What do you think the biggest health information technology (HIT) trend will be in 2019?

The shift to public cloud will accelerate and everyone will need to fully embrace longitudinal data sets, not only within but also between their organizations and those of their clients and partners to meet the needed outcomes and performance-based payment models. Legacy reporting mechanisms will be hard-pressed to keep up with the demands of these new models.

What do you think the biggest HIT challenges in 2019 will be?

I think healthcare has both organizational and technological challenges. We learned from a recent survey conducted by Harvard Business Review Analytics Services that the most significant organizational barriers to achieving a data-driven healthcare evolution include organizational silos, legacy processes, lack of key digital and analytics skills, and resistance to change. Gartner and other analyst firms study and document unsuccessful implementations and how they diminish the business value of data and analytics. The high expense of on-premises solutions challenges HIT organizations. With the cloud pay-as-you go model, organizations can now take advantage of an iterative approach. The important question is, will HIT leaders have the courage to take that leap?

What can we expect concerning interoperability in 2019?

Health Level Seven (HL7), Fast Healthcare Interoperability Resources (FHIR), and Substitutable Medical Applications, Reusable Technologies (SMART) on FHIR will continue to evolve and gain momentum as organizations embrace new technologies. Snowflake brings modern data sharing to the toolbox, which replaces data “moving” with shares by query.

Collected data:
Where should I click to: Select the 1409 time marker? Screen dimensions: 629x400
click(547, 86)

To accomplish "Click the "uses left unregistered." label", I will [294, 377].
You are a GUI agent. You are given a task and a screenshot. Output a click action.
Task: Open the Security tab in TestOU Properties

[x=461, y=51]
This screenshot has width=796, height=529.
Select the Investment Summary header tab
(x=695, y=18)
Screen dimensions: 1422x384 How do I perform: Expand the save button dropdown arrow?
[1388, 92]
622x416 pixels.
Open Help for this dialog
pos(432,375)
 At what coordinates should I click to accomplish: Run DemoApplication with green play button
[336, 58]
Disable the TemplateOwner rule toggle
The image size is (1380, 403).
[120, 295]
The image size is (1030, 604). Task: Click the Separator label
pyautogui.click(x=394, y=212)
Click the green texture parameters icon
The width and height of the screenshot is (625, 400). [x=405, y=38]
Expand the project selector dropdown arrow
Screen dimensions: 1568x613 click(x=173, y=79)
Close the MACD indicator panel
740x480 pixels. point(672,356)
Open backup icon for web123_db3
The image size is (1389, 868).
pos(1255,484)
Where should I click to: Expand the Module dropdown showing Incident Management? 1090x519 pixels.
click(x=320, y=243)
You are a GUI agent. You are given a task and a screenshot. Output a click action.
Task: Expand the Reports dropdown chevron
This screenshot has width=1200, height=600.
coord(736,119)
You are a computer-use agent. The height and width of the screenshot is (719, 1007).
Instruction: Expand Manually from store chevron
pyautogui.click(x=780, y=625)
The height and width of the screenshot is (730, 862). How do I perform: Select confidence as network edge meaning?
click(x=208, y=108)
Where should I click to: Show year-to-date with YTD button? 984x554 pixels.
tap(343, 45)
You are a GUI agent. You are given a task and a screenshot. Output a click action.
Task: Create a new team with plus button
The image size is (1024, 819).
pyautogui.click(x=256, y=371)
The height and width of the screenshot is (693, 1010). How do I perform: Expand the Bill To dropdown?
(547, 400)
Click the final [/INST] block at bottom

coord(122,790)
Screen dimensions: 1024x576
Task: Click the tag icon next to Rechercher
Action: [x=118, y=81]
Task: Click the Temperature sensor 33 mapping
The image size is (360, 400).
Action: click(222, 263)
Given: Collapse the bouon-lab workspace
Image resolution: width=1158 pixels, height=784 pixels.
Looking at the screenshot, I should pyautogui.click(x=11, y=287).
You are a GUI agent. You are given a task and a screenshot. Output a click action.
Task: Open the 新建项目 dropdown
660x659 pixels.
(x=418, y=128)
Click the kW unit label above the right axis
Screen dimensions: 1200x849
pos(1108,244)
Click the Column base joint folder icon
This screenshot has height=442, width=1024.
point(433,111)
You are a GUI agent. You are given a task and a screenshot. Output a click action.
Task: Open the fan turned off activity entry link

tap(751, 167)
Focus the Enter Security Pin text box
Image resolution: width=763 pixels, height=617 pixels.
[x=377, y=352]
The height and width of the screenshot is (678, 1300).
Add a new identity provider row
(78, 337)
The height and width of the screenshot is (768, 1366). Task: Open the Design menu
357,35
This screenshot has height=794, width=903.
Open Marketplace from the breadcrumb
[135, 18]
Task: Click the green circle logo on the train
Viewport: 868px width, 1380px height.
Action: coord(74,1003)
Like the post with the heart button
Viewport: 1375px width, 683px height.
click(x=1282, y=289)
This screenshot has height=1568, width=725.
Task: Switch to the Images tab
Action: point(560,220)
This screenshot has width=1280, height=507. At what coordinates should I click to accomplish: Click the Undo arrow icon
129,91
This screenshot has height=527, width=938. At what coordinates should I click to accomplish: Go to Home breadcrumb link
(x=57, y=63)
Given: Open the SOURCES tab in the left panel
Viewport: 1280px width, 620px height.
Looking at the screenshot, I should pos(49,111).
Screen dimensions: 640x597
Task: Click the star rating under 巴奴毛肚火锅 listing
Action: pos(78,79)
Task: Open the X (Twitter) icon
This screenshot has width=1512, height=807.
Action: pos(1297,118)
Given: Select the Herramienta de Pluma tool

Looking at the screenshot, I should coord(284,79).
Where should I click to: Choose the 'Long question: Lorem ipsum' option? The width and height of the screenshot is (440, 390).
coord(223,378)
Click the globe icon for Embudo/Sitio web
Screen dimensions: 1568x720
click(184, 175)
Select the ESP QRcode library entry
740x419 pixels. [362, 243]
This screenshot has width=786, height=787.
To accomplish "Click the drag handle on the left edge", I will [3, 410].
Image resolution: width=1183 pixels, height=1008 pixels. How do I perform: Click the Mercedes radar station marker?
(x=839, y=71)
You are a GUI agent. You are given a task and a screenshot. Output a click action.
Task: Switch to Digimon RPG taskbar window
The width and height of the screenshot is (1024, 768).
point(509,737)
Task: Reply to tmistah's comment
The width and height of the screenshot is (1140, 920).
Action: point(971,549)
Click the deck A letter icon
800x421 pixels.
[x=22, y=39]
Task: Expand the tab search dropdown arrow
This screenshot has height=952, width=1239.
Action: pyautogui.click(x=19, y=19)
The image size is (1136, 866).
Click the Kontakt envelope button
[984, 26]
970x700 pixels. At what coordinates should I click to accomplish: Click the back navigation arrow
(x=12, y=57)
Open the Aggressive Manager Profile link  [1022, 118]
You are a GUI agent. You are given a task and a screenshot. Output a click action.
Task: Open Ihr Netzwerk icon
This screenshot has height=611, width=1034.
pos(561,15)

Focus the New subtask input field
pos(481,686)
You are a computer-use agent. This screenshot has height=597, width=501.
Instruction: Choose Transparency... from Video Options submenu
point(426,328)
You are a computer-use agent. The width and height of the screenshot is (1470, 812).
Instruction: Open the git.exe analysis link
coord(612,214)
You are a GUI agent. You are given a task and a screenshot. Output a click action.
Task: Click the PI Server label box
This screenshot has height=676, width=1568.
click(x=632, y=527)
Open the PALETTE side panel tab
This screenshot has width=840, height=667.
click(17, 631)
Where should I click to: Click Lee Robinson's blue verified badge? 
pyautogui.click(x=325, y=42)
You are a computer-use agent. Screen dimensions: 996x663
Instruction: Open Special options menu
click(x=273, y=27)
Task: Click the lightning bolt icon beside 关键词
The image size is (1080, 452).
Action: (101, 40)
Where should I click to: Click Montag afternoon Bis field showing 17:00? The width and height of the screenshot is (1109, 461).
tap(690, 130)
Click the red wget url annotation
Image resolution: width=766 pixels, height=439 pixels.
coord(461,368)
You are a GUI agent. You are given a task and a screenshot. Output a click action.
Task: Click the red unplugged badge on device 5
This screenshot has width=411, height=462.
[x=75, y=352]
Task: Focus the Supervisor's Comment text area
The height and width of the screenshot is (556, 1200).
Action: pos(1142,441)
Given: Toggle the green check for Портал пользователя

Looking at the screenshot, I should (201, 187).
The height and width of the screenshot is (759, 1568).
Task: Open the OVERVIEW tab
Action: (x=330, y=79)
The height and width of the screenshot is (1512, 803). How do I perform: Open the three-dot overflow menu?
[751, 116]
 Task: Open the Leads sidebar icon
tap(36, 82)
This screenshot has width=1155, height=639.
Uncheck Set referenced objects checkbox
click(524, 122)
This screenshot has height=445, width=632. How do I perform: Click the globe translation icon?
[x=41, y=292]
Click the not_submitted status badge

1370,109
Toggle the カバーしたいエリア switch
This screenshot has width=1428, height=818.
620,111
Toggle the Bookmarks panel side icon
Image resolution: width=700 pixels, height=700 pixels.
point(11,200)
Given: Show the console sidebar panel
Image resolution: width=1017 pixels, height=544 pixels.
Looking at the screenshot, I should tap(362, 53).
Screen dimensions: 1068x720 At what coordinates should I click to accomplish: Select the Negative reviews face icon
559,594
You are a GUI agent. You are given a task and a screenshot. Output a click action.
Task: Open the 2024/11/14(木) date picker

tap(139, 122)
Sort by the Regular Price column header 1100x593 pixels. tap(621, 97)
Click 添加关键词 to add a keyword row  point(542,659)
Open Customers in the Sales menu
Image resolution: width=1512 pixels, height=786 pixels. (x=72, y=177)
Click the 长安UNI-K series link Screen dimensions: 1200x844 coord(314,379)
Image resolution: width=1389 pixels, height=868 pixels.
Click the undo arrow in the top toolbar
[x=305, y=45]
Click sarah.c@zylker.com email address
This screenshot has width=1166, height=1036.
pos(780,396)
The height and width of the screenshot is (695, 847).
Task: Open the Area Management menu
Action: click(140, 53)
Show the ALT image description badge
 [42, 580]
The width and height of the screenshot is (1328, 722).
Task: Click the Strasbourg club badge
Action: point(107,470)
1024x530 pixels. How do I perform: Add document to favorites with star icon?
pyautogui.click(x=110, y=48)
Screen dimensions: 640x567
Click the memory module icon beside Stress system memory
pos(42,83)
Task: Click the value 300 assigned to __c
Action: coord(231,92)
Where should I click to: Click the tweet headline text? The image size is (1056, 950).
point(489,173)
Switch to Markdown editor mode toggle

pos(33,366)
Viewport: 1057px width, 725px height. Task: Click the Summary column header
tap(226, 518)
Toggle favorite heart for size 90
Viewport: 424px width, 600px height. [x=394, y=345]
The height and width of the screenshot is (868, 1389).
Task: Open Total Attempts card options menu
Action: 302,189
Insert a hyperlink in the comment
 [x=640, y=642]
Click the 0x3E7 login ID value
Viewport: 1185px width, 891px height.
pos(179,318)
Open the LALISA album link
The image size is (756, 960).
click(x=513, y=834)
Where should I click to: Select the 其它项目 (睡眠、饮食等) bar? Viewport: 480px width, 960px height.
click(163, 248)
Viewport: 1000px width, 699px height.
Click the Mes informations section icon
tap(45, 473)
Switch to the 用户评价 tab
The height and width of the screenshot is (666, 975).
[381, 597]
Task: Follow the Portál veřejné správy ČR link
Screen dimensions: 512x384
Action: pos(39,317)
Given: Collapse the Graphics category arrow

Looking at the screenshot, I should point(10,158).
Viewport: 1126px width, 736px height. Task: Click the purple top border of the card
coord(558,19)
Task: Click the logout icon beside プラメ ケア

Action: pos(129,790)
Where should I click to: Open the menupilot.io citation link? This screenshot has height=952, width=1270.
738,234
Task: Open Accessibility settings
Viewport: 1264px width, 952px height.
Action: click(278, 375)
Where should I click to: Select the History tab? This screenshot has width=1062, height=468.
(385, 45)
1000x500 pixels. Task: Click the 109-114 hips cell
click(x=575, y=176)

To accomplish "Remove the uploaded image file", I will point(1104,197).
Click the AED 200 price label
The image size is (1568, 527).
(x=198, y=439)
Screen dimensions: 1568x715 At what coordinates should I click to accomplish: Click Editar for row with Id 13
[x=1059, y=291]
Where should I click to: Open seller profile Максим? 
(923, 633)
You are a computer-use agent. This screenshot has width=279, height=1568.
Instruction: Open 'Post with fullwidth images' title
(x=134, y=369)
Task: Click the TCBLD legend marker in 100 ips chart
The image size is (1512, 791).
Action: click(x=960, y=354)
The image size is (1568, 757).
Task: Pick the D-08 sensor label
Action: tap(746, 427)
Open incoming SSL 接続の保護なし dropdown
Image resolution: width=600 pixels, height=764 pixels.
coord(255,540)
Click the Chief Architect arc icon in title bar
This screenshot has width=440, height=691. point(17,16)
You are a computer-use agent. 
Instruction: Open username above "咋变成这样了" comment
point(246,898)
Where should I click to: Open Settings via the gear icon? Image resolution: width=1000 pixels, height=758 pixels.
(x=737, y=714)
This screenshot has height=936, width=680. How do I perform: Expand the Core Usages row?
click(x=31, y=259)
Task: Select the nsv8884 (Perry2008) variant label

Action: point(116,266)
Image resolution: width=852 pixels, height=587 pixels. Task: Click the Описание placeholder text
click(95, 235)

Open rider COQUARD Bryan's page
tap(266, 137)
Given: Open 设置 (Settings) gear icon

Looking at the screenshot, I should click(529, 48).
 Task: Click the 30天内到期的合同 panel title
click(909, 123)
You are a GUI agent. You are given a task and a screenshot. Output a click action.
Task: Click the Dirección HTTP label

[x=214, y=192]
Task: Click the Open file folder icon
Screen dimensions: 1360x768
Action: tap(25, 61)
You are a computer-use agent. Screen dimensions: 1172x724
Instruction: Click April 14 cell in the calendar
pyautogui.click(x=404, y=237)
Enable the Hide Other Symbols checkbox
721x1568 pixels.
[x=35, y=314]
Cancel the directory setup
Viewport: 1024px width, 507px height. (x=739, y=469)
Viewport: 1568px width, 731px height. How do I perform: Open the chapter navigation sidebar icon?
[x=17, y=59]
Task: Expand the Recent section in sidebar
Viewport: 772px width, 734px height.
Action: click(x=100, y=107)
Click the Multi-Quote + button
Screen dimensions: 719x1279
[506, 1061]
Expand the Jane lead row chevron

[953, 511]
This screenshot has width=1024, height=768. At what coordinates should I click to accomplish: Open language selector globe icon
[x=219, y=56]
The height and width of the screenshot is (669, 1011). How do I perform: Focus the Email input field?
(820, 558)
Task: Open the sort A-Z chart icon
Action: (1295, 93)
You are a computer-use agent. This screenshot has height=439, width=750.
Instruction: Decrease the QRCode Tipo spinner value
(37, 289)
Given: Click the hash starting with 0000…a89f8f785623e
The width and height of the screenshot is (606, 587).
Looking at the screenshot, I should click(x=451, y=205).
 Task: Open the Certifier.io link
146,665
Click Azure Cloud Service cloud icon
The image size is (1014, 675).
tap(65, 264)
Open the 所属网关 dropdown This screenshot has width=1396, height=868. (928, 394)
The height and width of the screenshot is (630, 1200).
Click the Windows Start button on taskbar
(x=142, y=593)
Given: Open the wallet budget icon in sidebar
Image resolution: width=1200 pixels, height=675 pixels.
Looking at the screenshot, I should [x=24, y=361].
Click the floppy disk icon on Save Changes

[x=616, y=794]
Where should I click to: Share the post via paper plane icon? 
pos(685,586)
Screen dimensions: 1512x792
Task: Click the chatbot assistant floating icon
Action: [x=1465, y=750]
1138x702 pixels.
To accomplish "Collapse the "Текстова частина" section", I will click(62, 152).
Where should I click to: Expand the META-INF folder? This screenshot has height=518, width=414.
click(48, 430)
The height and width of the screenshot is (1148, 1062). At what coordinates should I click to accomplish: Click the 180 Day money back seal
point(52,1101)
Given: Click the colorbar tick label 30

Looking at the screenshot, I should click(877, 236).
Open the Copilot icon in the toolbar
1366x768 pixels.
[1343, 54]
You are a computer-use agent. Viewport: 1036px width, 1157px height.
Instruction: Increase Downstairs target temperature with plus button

YOUR TASKS
**1.** List the organizational barriers to a data-driven healthcare evolution that the Q&A on 2019 health IT trends names from the Harvard Business Review Analytics Services survey.
**2.** Write a continuation of the Q&A on 2019 health IT trends, starting after its final sentence.

RESPONSES BY ITEM NUMBER
**1.**
- Organizational silos
- Legacy processes
- Lack of key digital and analytics skills
- Resistance to change

**2.**
What can organizations do to improve data security in 2019?

With regard to healthcare data, Health Insurance Portability and Accountability Act (HIPAA) compliance, and other regulatory safeguards, deploying a solution based on a modern architecture is essential. Snowflake address security concerns with Tri-Secret Secure (three-key) encryption and fine-grained data access controls for securely and performantly storing customer data. Data loaded into Snowflake is automatically split into small encrypted micro-partitions, and the metadata is extracted to enable efficient query processing. Snowflake encrypts these micro-partitions, stores them in a columnar format, and compresses them. In short, Snowflake’s security is built in, so our customers can focus on the bigger picture.

What type of innovative products/services will Snowflake be offering in 2019?

Healthcare organizations are limited by the amount of healthcare data they can effectively join and link together. It’s unfeasible and sometimes impossible to transport substantial amounts of data while maintaining tight security and fully protecting Personally Identifiable Information (PII) and Protected Health Information (PHI). Through its Snowflake Data Sharing feature, Snowflake provides a modern capability where data can be shared, linked, joined, and accessed without moving, exporting, or even copying any data. Organizations can easily establish data connections between a data provider (the data owner) and a data consumer (internal or external data users) to governed, secure, and read-only data in real time.

Snowflake is available on both Amazon Web Services (AWS) and Microsoft Azure. Currently, data sharing is available within one cloud provider and one region. Throughout 2019, Snowflake will be expanding Snowflake Data Sharing to allow sharing between multiple regions of the same cloud provider. Eventually, availability across multiple cloud providers and regions will play a pivotal role in creating a truly global Data Economy.

About Todd Crosslin Todd is Vice President of Healthcare Strategy at Snowflake. From provider roles in pharmacy and hospital environments to leading and/serving software development teams. Todd has over 30 years of experience in healthcare.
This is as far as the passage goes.